> [EXERCISE DETAILS]:
Count the lines in the listing below that contain the word "accomplish" and reply with the number alone.
RAW DATA start
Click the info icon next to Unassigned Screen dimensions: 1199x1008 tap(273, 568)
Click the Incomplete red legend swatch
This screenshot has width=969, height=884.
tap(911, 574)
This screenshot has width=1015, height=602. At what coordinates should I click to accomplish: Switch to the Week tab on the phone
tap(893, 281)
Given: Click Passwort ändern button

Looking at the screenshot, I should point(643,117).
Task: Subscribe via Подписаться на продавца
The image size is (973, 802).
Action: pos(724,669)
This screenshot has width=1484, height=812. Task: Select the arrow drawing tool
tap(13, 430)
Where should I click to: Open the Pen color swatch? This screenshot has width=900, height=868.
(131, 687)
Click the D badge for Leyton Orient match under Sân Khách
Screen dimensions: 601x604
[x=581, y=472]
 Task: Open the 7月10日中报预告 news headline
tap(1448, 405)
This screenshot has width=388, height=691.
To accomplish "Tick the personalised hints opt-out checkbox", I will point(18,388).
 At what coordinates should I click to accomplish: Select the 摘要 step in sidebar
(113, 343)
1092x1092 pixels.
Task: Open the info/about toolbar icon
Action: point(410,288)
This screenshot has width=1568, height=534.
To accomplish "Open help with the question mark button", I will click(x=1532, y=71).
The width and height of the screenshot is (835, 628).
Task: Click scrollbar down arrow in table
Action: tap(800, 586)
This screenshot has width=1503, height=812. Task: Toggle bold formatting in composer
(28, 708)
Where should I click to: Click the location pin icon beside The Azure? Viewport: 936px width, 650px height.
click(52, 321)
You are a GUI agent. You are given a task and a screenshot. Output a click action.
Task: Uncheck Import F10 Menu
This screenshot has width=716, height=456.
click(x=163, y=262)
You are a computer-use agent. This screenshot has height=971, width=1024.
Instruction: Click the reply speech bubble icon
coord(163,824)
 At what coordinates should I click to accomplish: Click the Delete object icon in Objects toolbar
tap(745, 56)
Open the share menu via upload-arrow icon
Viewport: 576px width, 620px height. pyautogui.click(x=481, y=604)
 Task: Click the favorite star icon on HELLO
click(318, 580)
RAW DATA end
> [THE RESULT]:
5